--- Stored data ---
------------------------------------------------------------
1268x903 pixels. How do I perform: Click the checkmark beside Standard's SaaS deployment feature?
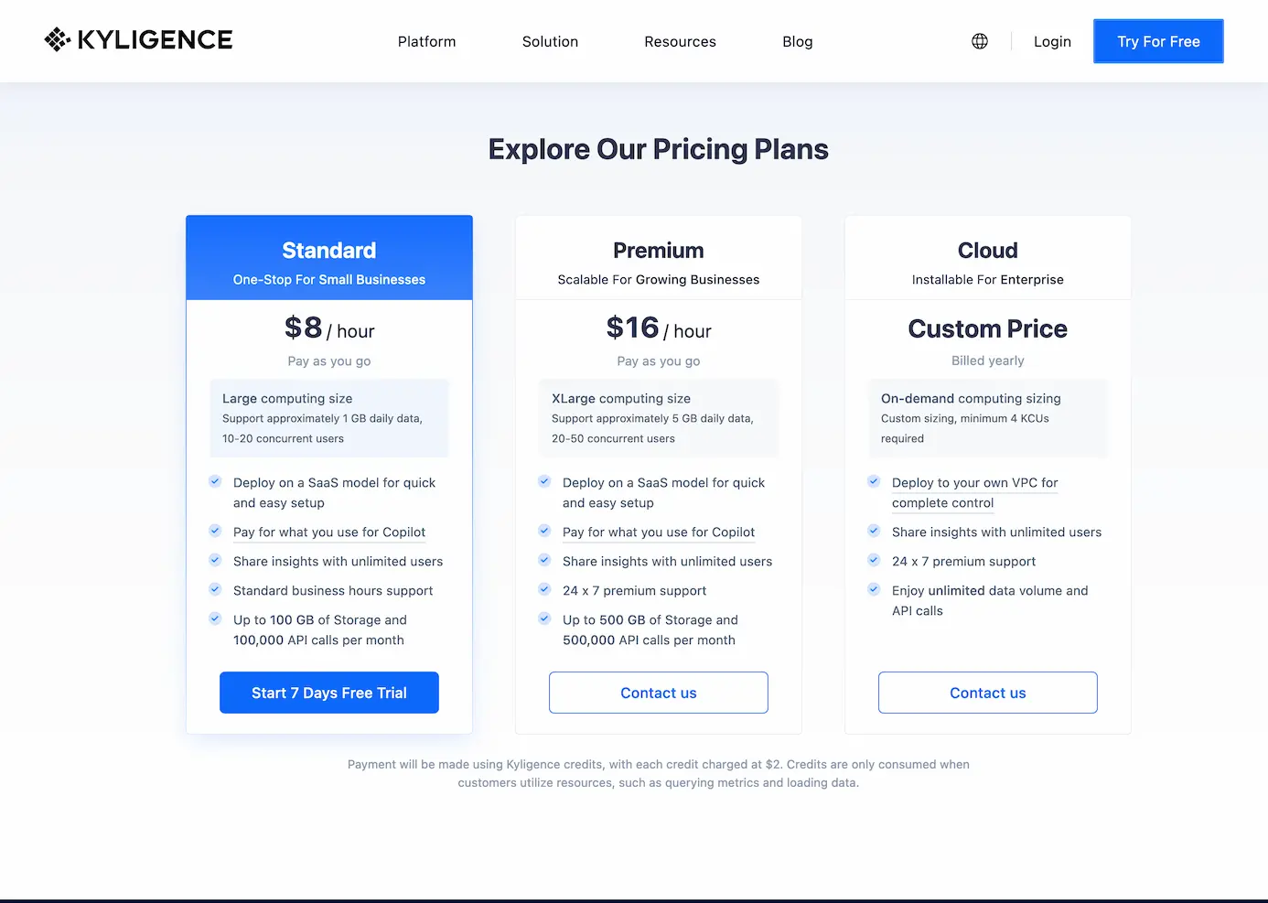pos(215,480)

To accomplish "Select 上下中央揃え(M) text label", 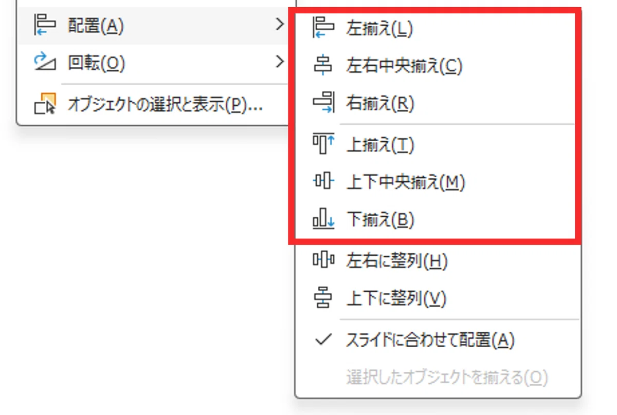I will click(x=406, y=182).
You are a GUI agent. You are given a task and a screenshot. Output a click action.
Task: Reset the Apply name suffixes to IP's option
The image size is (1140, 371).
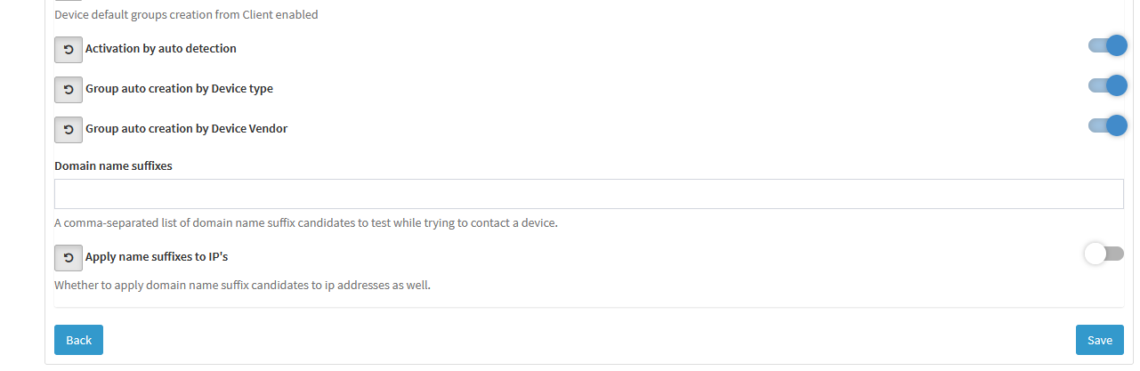[69, 258]
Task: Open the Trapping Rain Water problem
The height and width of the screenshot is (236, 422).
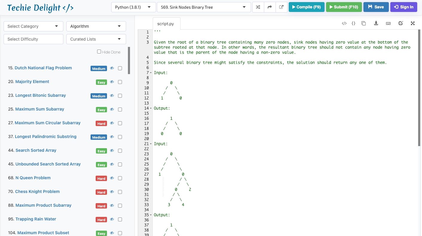Action: tap(36, 219)
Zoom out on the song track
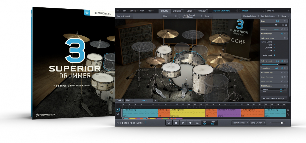The image size is (306, 143). 288,115
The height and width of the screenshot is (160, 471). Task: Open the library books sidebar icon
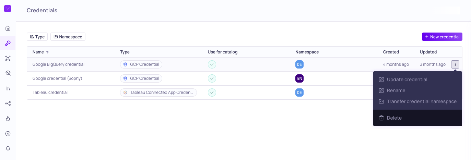[8, 88]
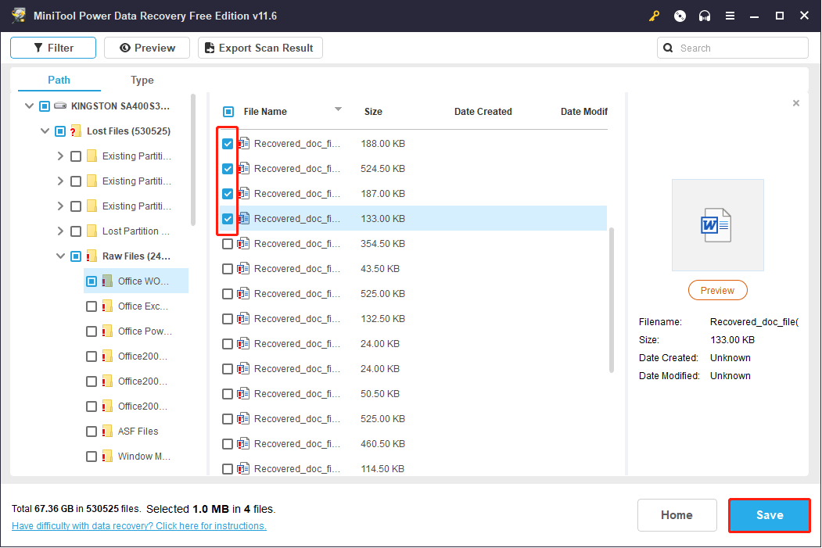The height and width of the screenshot is (548, 822).
Task: Click the Word document thumbnail in preview pane
Action: coord(717,225)
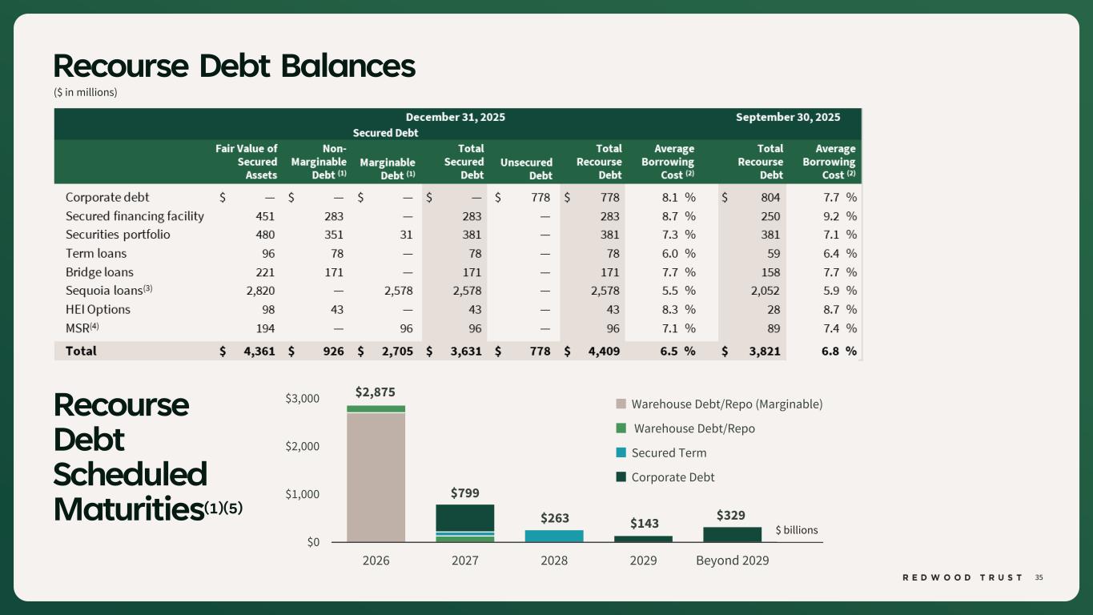The image size is (1093, 615).
Task: Click the $2,875 bar value label
Action: 376,392
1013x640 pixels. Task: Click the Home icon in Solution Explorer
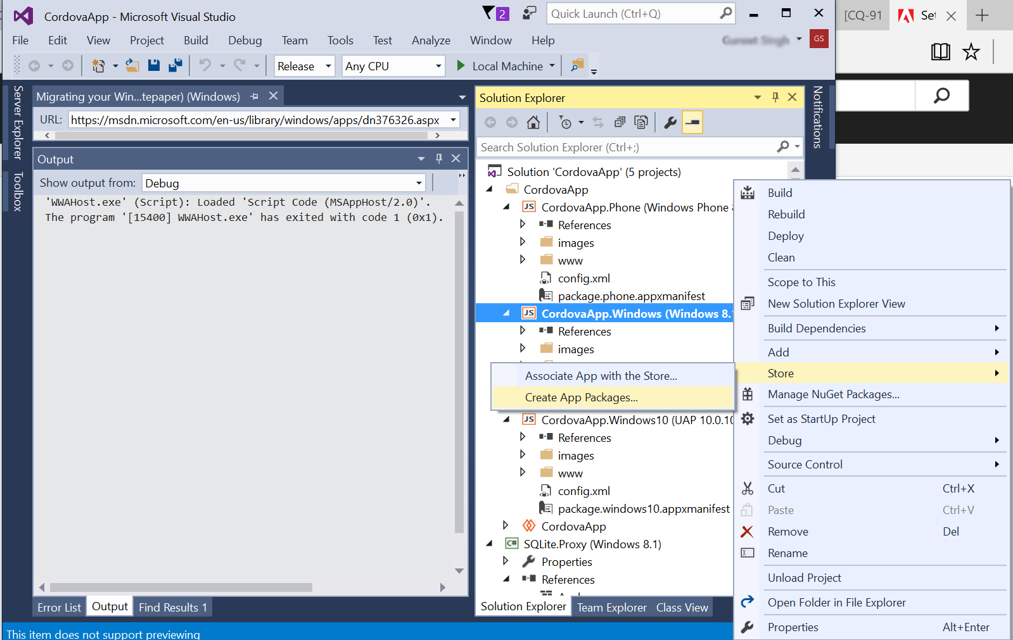[x=533, y=122]
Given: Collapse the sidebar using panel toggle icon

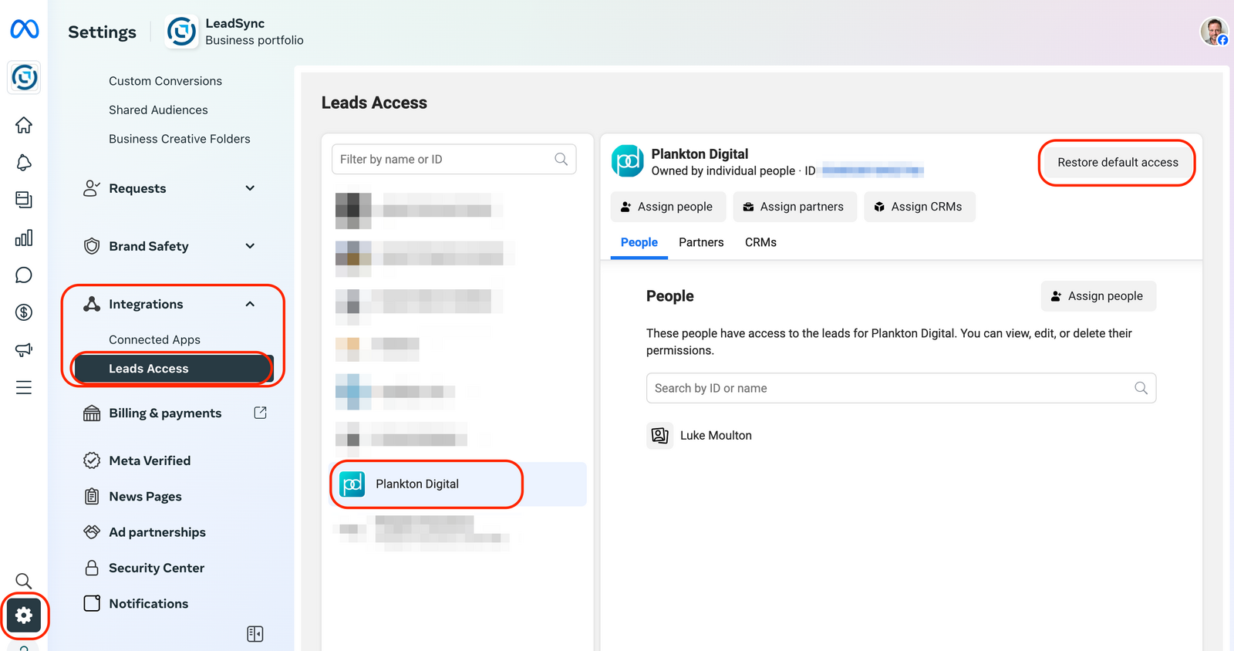Looking at the screenshot, I should tap(255, 634).
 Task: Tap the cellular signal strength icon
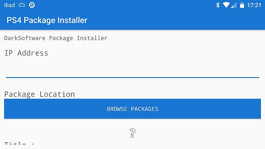pyautogui.click(x=234, y=5)
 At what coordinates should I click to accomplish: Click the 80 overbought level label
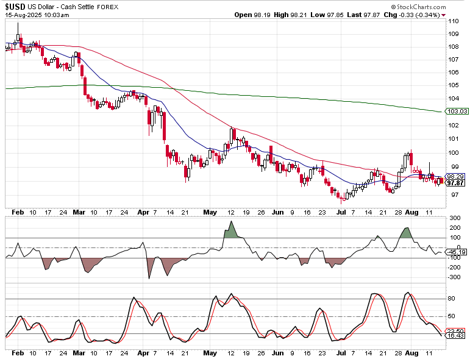coord(452,299)
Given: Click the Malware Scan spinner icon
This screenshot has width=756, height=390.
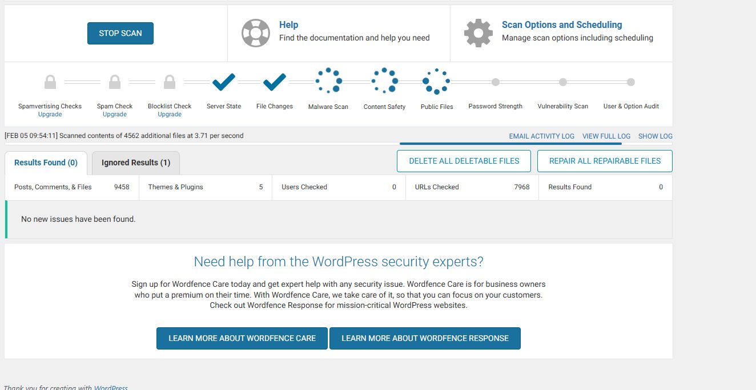Looking at the screenshot, I should (x=328, y=81).
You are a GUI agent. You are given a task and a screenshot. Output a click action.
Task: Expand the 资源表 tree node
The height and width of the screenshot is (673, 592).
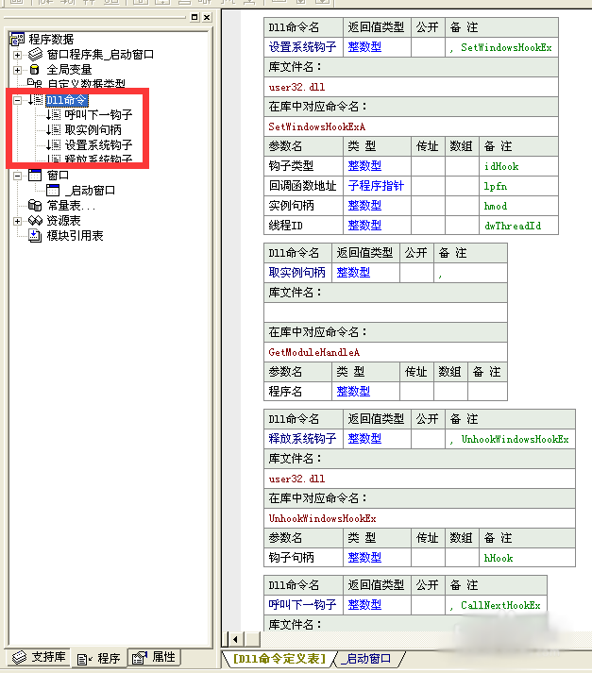[x=18, y=220]
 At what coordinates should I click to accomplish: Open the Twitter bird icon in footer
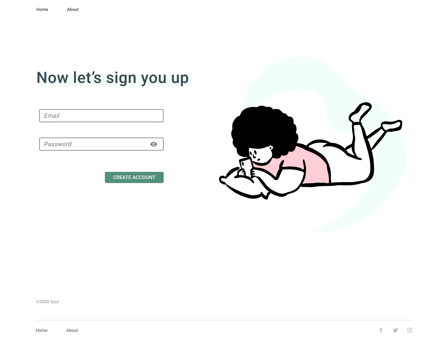tap(395, 330)
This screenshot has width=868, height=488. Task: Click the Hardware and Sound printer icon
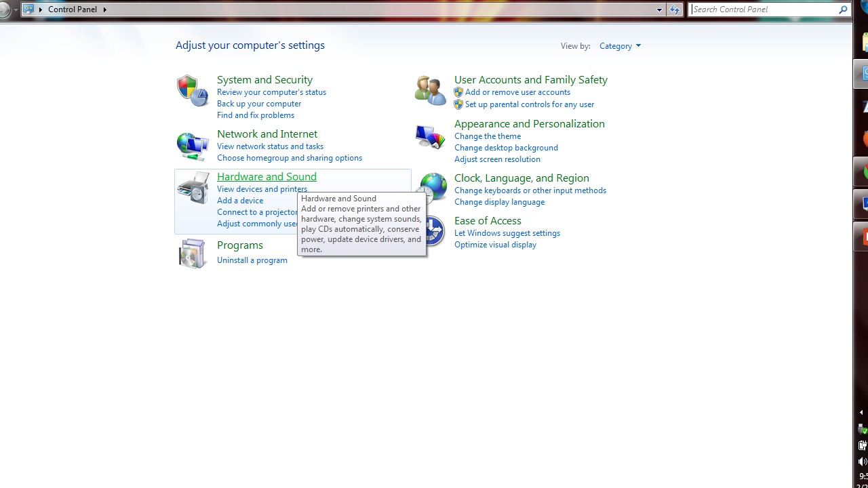point(193,188)
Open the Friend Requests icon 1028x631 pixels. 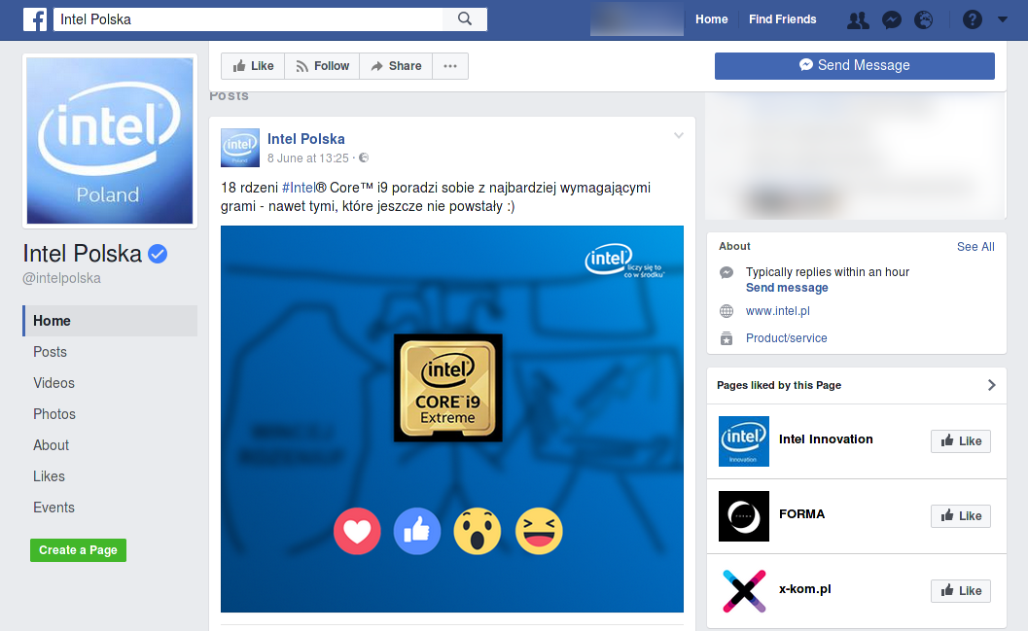858,19
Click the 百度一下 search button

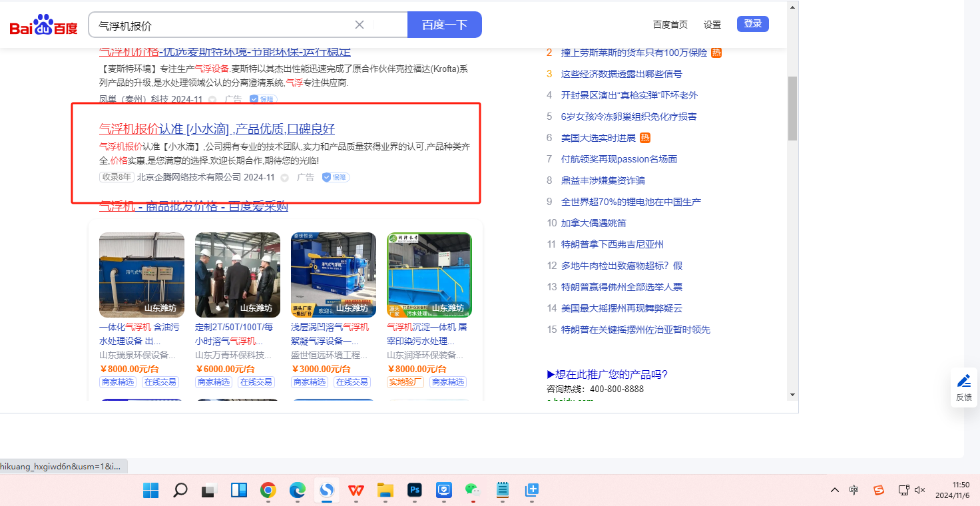[444, 25]
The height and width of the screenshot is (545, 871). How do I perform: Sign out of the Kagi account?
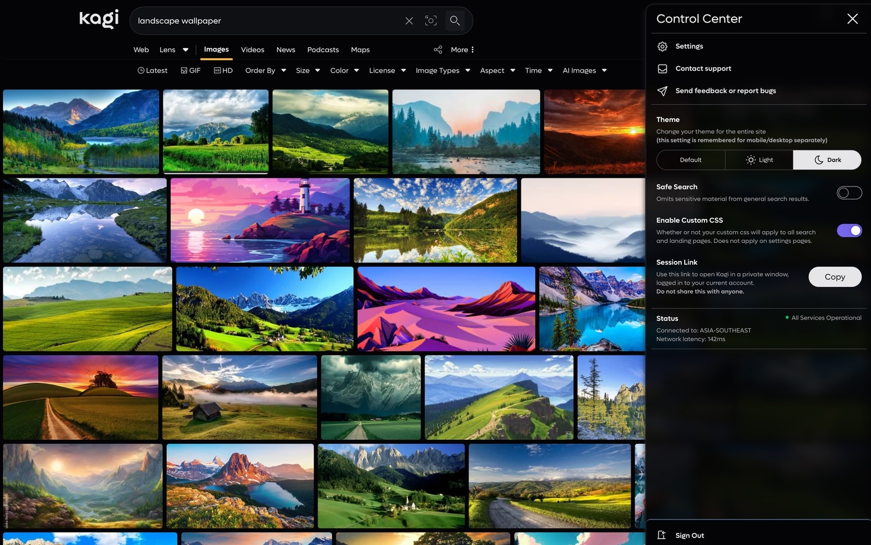pos(689,535)
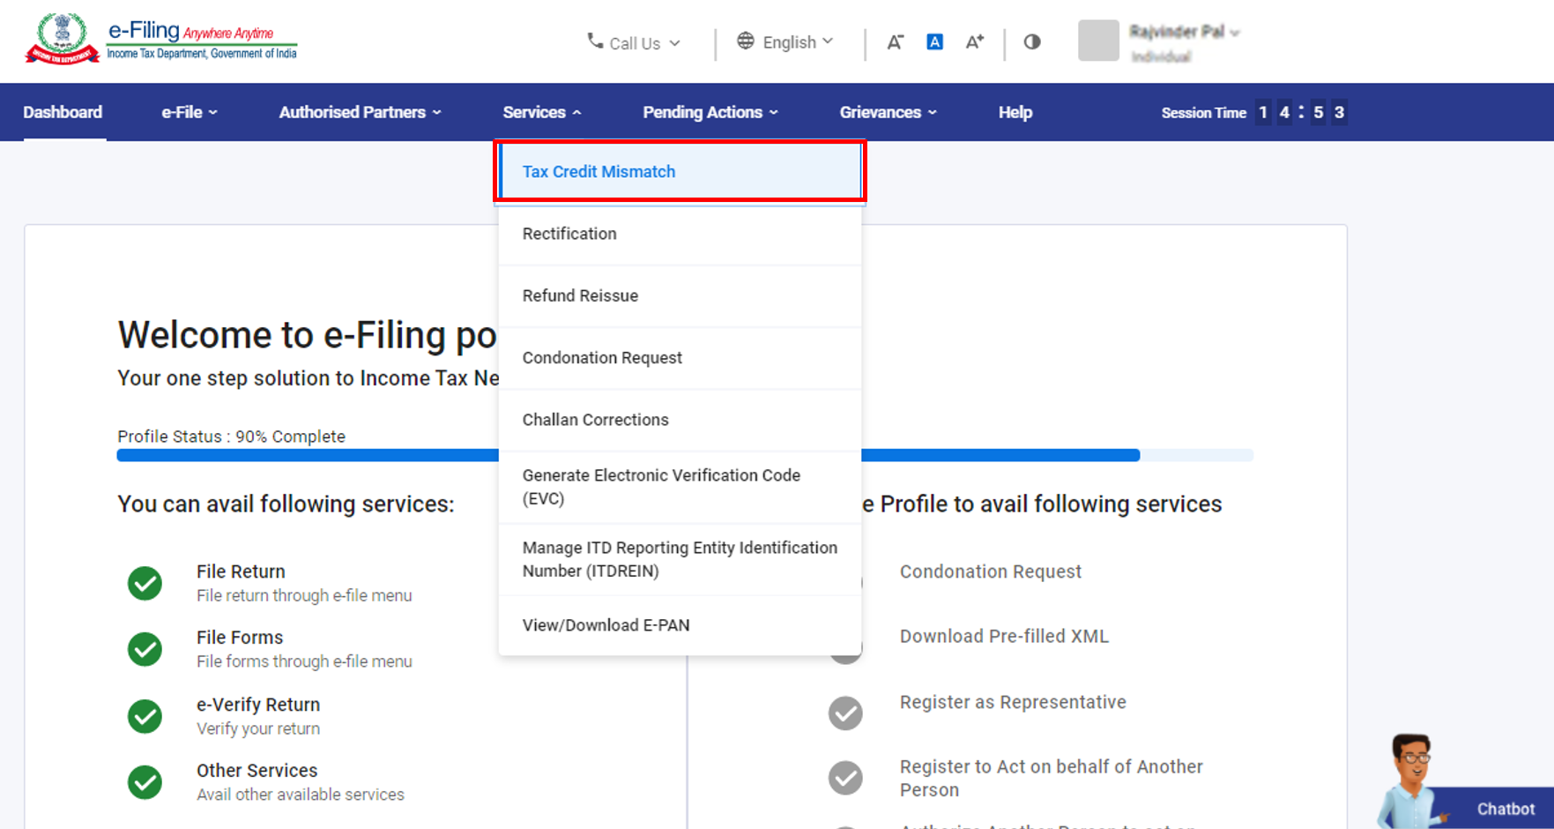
------------------------------------------------------------
--- What to produce ---
Return exactly the line containing "The height and width of the screenshot is (545, 871)." and every line after it, up to and including the final line of the entries above. Pictures stay out.

--- The completed task ---
The height and width of the screenshot is (545, 871). How do I perform: Sign out of the Kagi account?
pos(689,535)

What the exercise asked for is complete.